Dinde mükellef kime denir? Mükellefin yükümlü olduğu fiiller nelerdir?
1 Cevap
Dinde mükellef
Ergenlik çağına ulaşmış ve akıl sahibi kişilere, Allah’ın indirdiği din hususunda yükümlülük taşıdıkları için mükellef denir. Mükellef olma yaşı her insanda farklılık gösterebilir. Genellikle erkek çocuklar 12 ile 15, kız çocukları da 9 ile 15 yaşlarında ergenlik çağına girerler ve mükellef olurlar.
Mükelleflerin davranışlarındaki derecelere gelince: Mükelleflerin davranışlarını yüce dinimiz şöyle derecelendirmiştir:
1- Farz: Allah’ın kesin emirleri olan ve mükellefin yapmakla yükümlü olduğu davranışlardır. Beş vakit namaz kılmak, Ramazan ayında oruç tutmak, gücü yetenlerin hacca gitmesi ve nisap miktarı malı olanların zekât vermesi gibi. Farzın işlenmesinde yüksek sevap, özürsüz olarak terkinde ise uhrevî ceza söz konusudur. İş ve ibadetlerin farz olanı vacip olanından, vacip olanı ise sünnet olanından sevap değeri bakımından daha yüksektir.

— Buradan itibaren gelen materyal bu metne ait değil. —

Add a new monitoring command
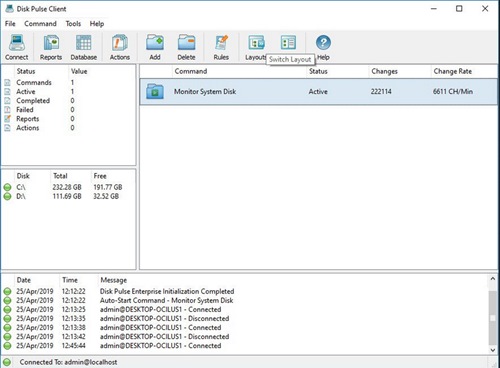This screenshot has height=368, width=500. (155, 47)
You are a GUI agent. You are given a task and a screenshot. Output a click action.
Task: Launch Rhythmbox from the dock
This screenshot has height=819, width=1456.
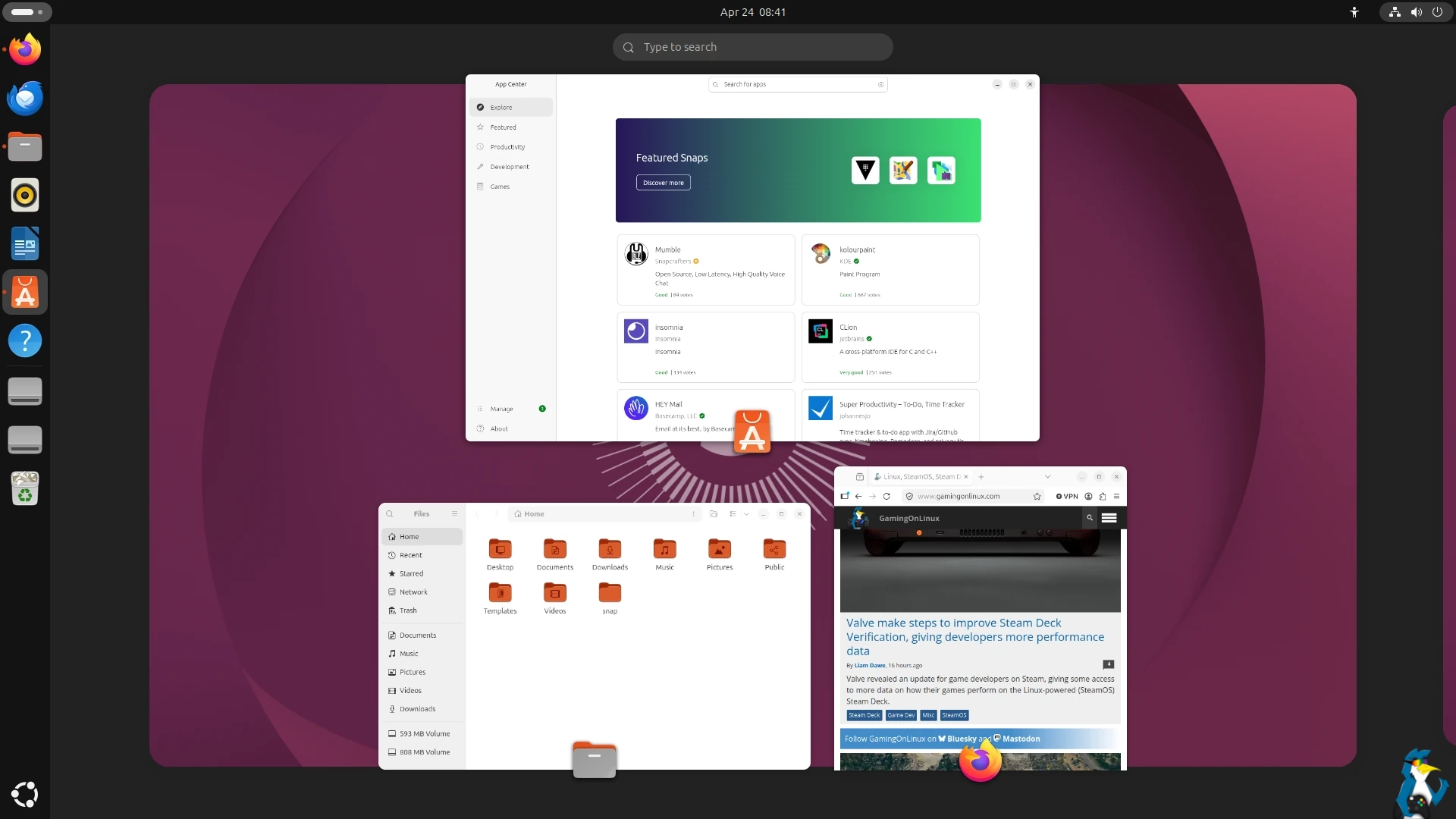coord(25,196)
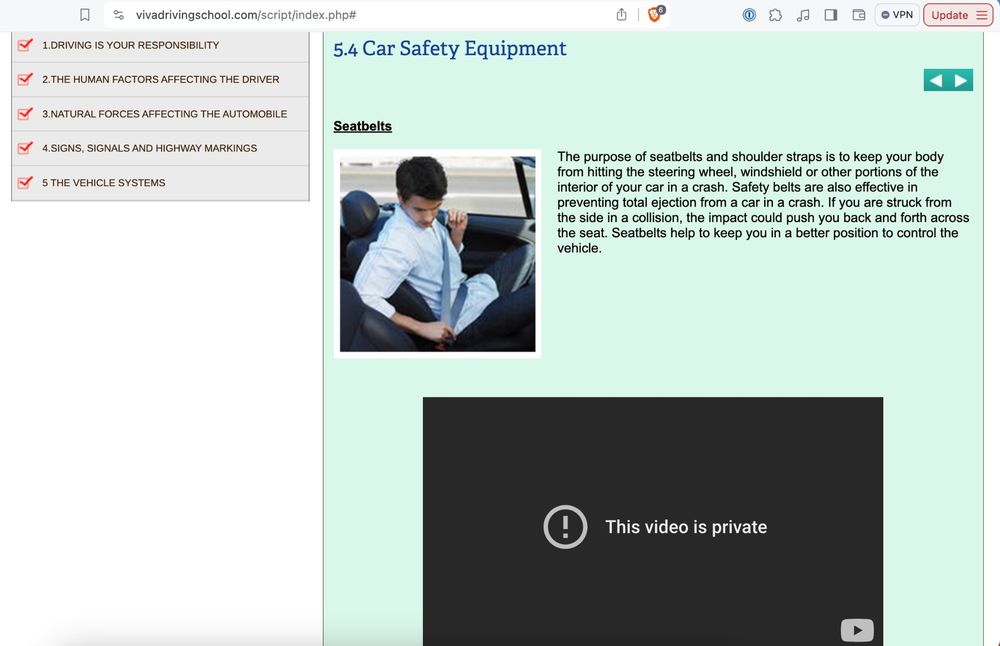Screen dimensions: 1000x646
Task: Open the Brave Wallet icon
Action: (x=858, y=15)
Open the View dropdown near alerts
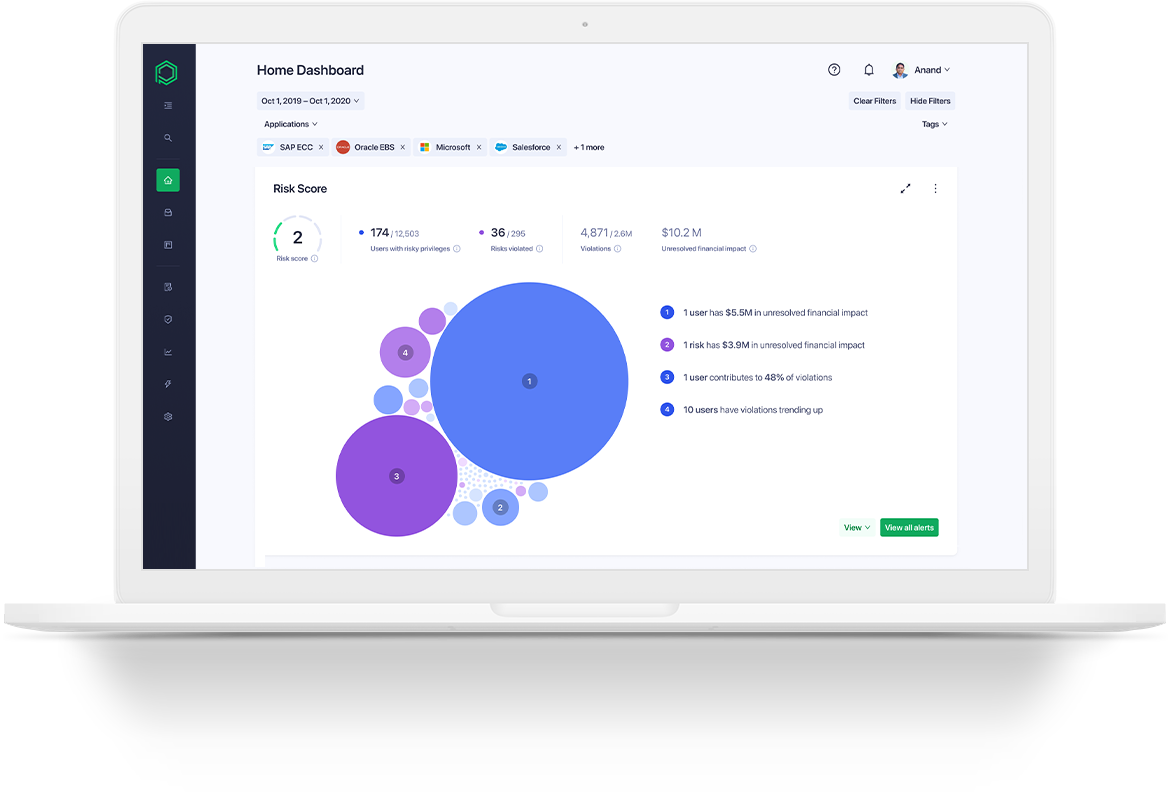1170x803 pixels. [x=856, y=527]
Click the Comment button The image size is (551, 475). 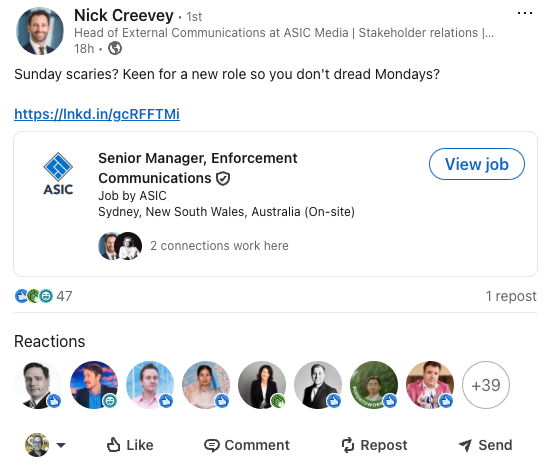click(x=247, y=445)
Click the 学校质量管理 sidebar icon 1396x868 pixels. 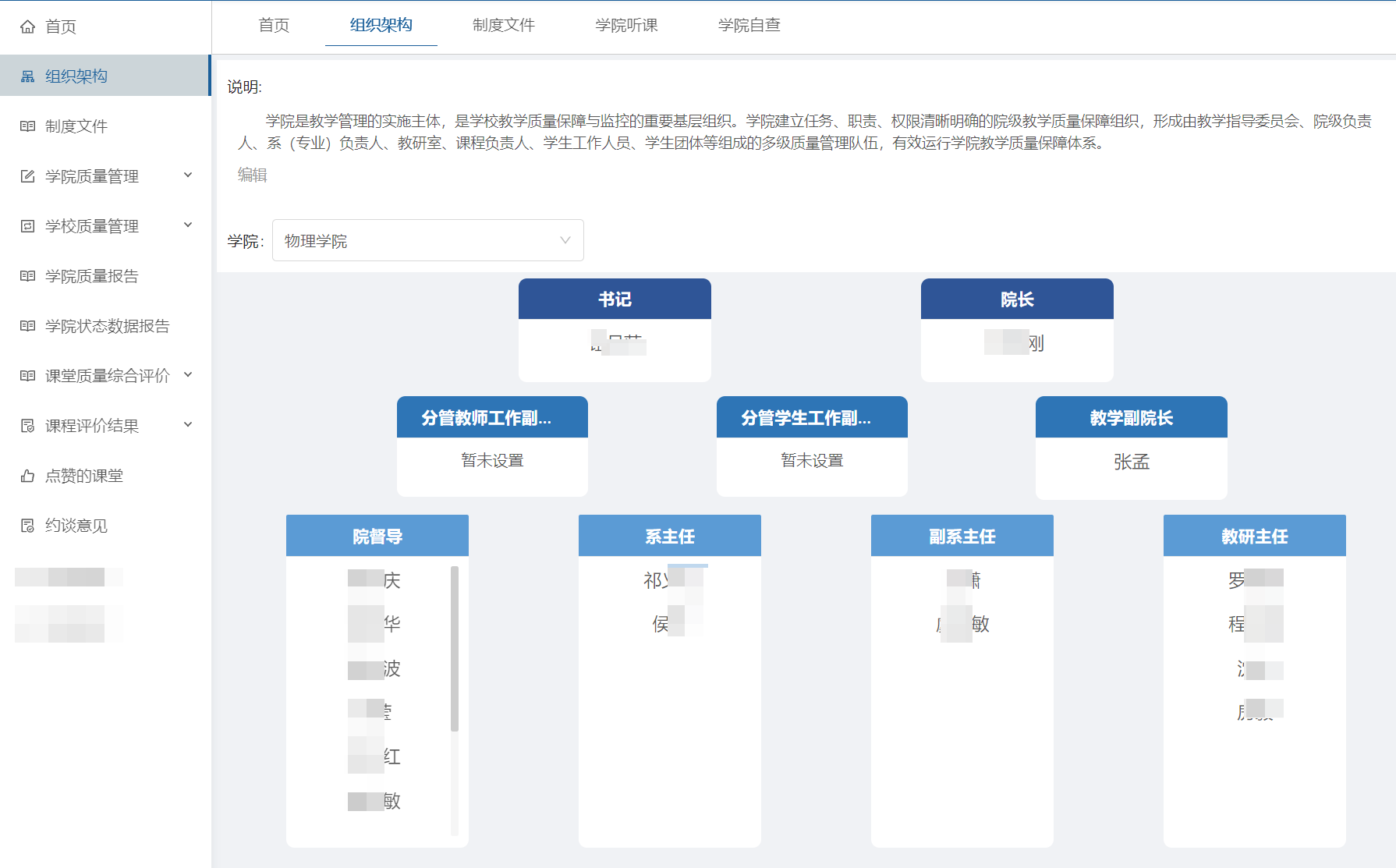[x=27, y=226]
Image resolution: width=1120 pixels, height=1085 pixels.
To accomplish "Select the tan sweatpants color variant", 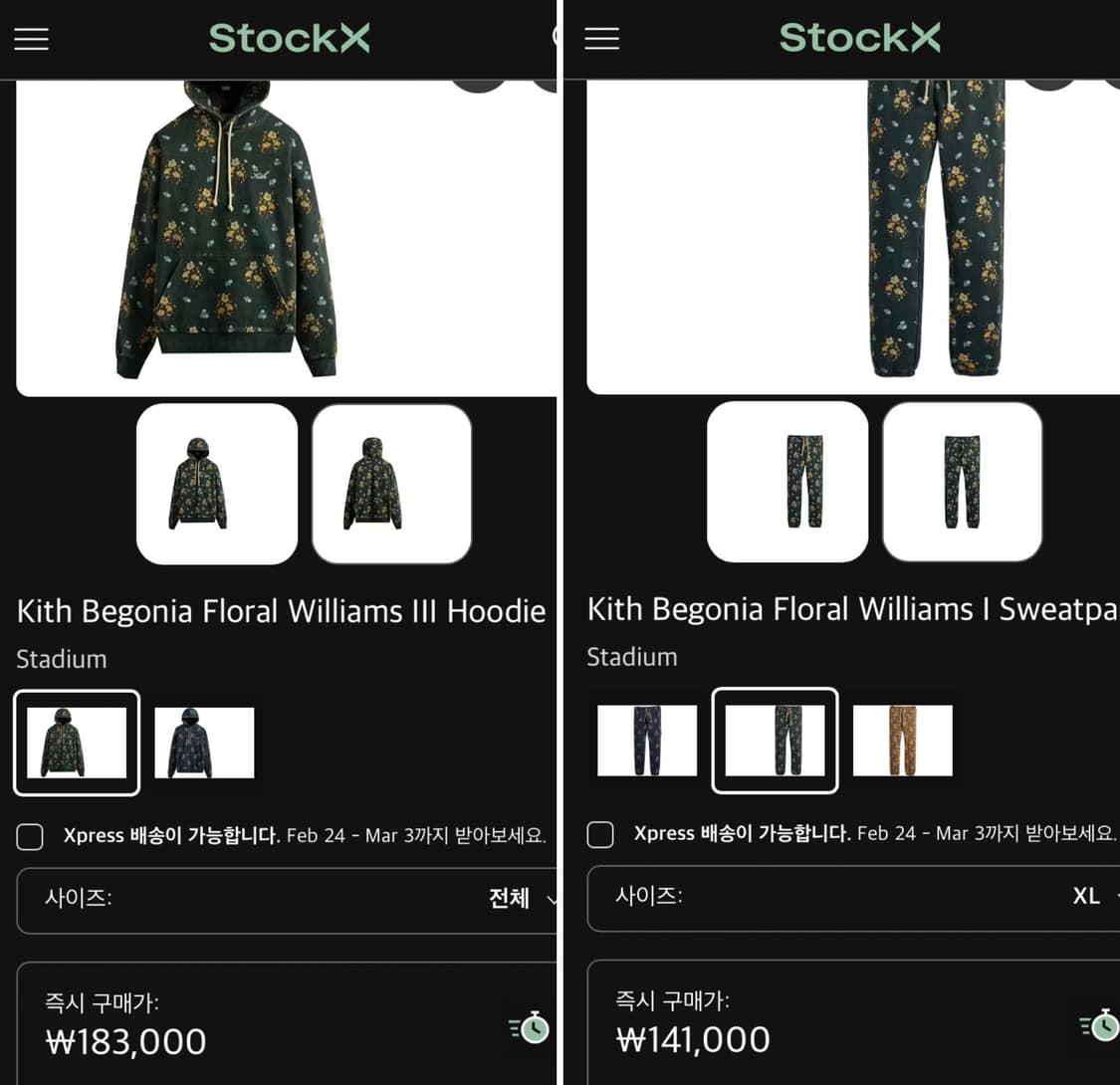I will [x=903, y=740].
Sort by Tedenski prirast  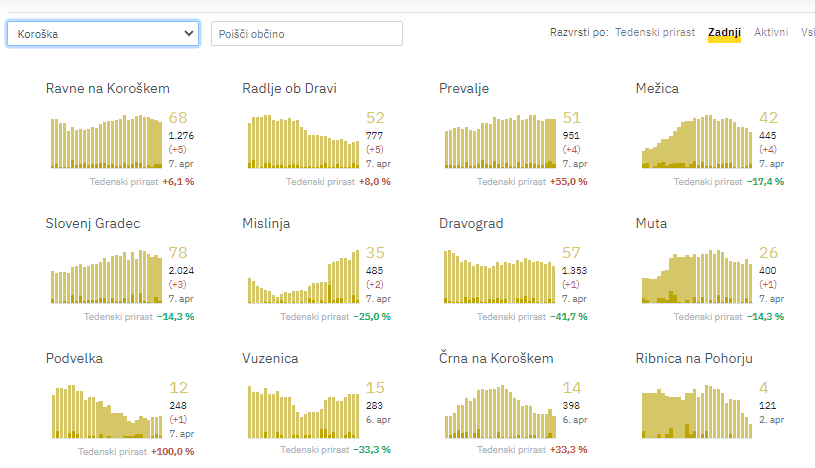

2- Vâcip: Farz kadar kesin olmasa da, Allah’ın yapmamızı istediği ve mükellefin ikinci derecede yapmakla yükümlü olduğu davranışlardır. Kurban kesmek, vitir namazı kılmak, bayram namazı kılmak gibi. Vacibin yerine getirilmesinde yüksek sevap, özürsüz terkinde ise yine uhrevî azap vardır.
3- Sünnet: Peygamber Efendimiz’in (asm) yaşadığı ve bizi de yaptığımız takdirde güzel ahlâka ulaştıran, Allah’ın hoşlandığı davranışlardır. Sünneti yaşamak büyük sevap, özürsüz terk etmekse sevaptan mahrumiyet içerir. Sünnete uyan inşallah mahşer gününde Peygamber Efendimizin (asm) şefaatine nail olur.
Sünneti yaşamamızı Kur’ân istemektedir. Kur’ân buyuruyor ki: “Kim Allah’a ve Resûlüne (asm) itaat eder ve güzel işler yaparsa, ona mükâfatını iki kat veririz. Onun için Biz Cennette pek güzel ve arkası kesilmeyecek bir rızık hazırlamışızdır.”
4 -Müstehap: Peygamber Efendimiz’in (asm) bazen yaptığı davranışlardır. Bu tür davranışları yapmamızda fazîlet vardır, terk etmemiz halinde ise günah yoktur. Nafile namaz, nafile oruç, fakirlere sadaka vermek gibi. Müstehap olan bir iş aynı zamanda mendup, nafile, fazilet ve edep olarak da nitelendirilir.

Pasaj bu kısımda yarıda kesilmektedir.